Car le PPE de Weber est en pleine reconstruction, après qu’il ait remporté la tête des Européens populaires il y a encore moins d’un an, lors du congrès de Rotterdam en juin dernier. Il est toujours le favori des sondages au niveau continental, mais son hégémonie n’est plus aussi écrasante qu’autrefois, en pleine montée de l’extrême droite.
Ce qui se passe, c’est que les plus grandes coïncidences politiques de Von der Leyen se sont produites avec le président espagnol ces dernières années. Et, en effet, l’Espagne est en campagne électorale tout au long de 2023, entre municipal, régional et général… et juste après l’arrivée des européennes 2024.
Weber doit se consolider, car son leadership continental est venu avec une division interne, puisqu’il a réuni en une seule personne (lui-même) tout le pouvoir, restant également à la tête du groupe parlementaire de l’Eurochambre. Cette commodité l’a conduit du côté de Alberto Núñez Feijóoqui était – récemment arrivé à la direction nationale du PP – a été reçu comme un sauveur dans ce conclave de la ville côtière néerlandaise.
Le principal pari de l’homme politique bavarois est donc que le Galicien remporte les élections législatives de décembre en Espagne. Il existe deux formations les plus puissantes au sein des Européens populaires : l’UDF-USF allemande et le PP espagnol. La première a perdu le pouvoir dans son pays fin 2021, après quatre législatures avec Merkel comme chancelière ; le second aspire à donner au PPE les encouragements dont il a besoin.
Et de reprendre le pouvoir. D’une part, parce que les populaires ne gouvernent plus aucune des quatre principales économies de l’Union. Il y a un socialiste en Allemagne (Olaf Schölz), un libéral en France (Emmanuel Macron) et un ultra en Italie (Giorgia Melon).
Et d’autre part, parce que l’alternative est continuer à dépendre des alliances avec la droite radicaleou d’ouvrir les portes du PPE à des formations, comme l’OĽaNO du Premier ministre slovaque, Edouard Hegerd’origine populiste.
Metsola, alternative
La présidente Von der Leyen n’a pas eu un seul geste de conciliation dans l’affaire Doñana. Elle a même explicitement soutenu la gestion du commissaire à l’Environnement, le Lituanien Sinkevicius, rattaché aux Verts européens. Selon les sources consultées, c’était très « simple » ont été plus équilibrés et, sans critiquer la Moncloa, Protégez au moins les vôtres.

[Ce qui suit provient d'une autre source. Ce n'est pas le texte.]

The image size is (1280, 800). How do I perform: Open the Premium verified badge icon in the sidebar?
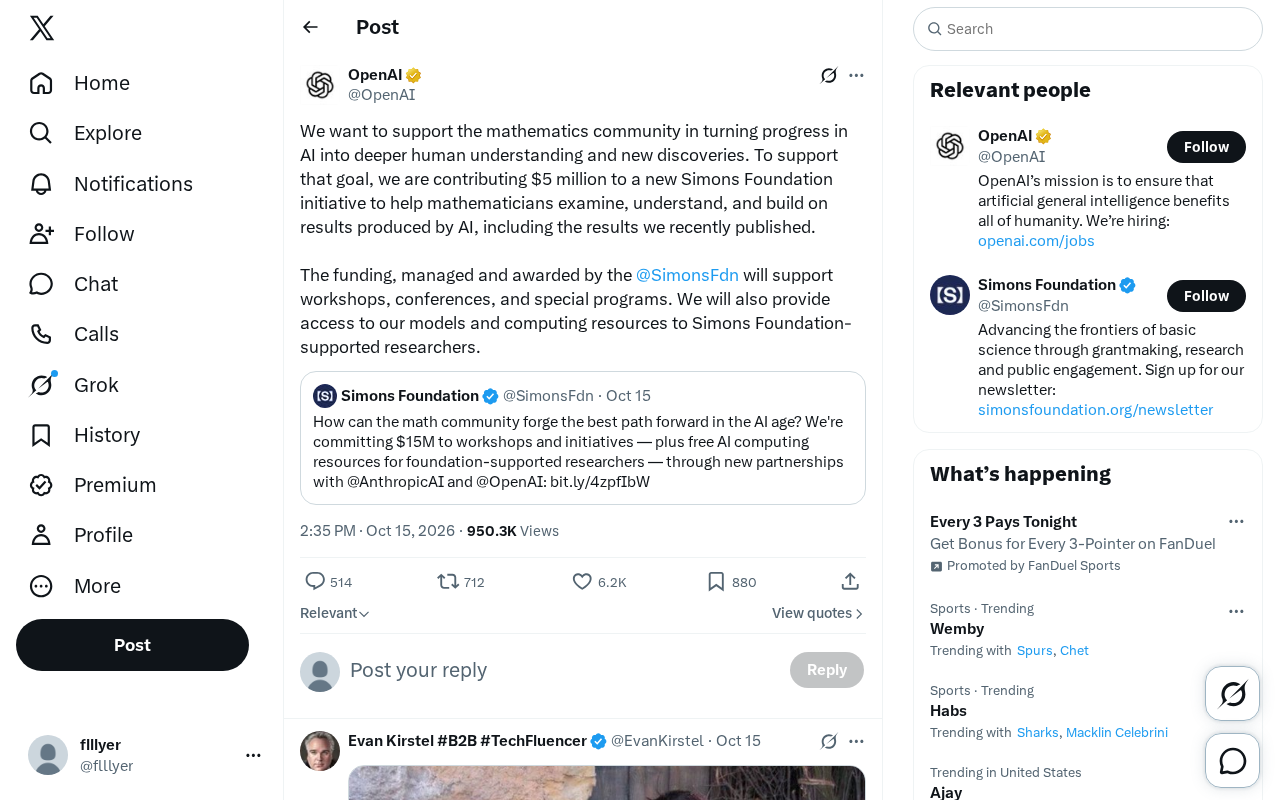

« Nous ne réagissons jamais aux déclarations des dirigeants politiques », a conclu Mamer lors de la conférence de presse quotidienne de la Commission. « Ce que nous pouvons dire très clairement, c’est que la Commission remplit ici son rôle de gestion d’un dossier fondé sur la législation en vigueur et les arrêts de la Cour de justice (TJUE) en la matière ».

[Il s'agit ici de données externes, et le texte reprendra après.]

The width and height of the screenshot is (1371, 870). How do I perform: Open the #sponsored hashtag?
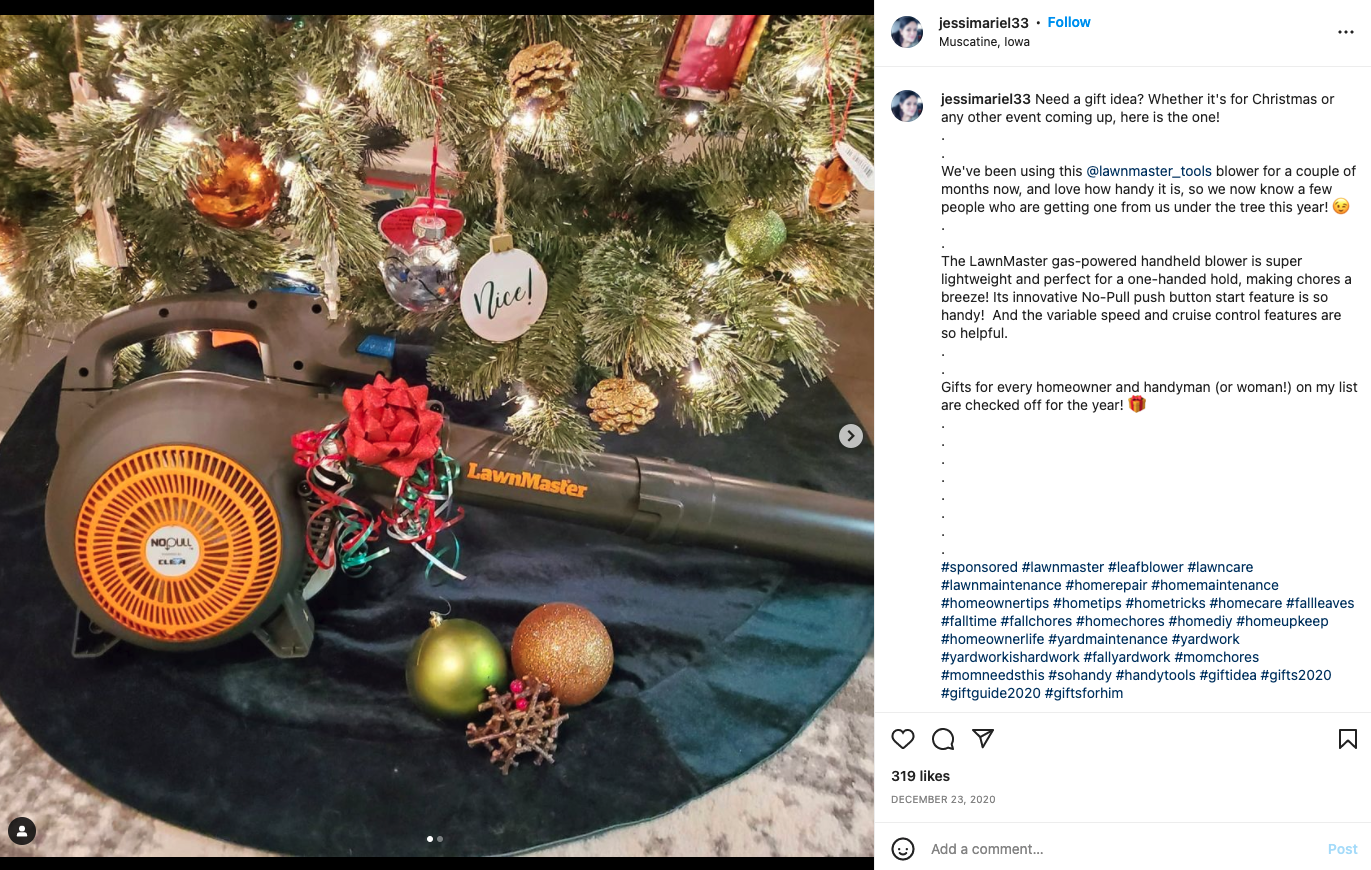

L’alternative la plus évidente pour soulager Von der Leyen est Roberta Metsola: également issue du PPE, également prestigieuse en Europe – sa gestion dans le scandale du Qatargate n’a pas été mise en cause -, également une femme… et, surtout, beaucoup plus « engagé » avec la fêteselon les sources citées.
Feijóo ne cesse de rendre visite au président de la Commission à la veille de chaque Conseil européen. Et le dirigeant allemand a des gestes amicaux, comme la dernière fois, où l’avion espagnol est parti en retard et, même ainsi, elle l’a attendu pour garder son dîner de travail à l’ordre du jour. Mais au PP, le sentiment est que politiquement « Von der Leyen a plus d’intérêt à consolider le soutien parmi les sociaux-démocrates que parmi les leurs« .

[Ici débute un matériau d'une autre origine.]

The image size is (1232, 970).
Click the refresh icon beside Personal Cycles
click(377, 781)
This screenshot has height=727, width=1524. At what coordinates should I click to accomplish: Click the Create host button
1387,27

Il reste plus d’un an avant les élections européennes, prévues en mai 2024. Mais ces mouvements internes au sein du Parti populaire européen ont commencé il y a des mois.
On pourrait même dire des années, car cette histoire remonte au jour même où la législature actuelle a commencé à Bruxelles. Il avait été tête de liste (spitzenkandidat), le PPE avait gagné les élections et Merkel était toujours la patronne : ça aurait été son tour de présider la Commission.
Mais ce jour de l’été 2019, Weber a été trahi par ses collègues populaires du Conseil… et depuis lors, Von der Leyen -concluent des sources internes- « insiste sur un présidentialisme qui sape ses appuis ».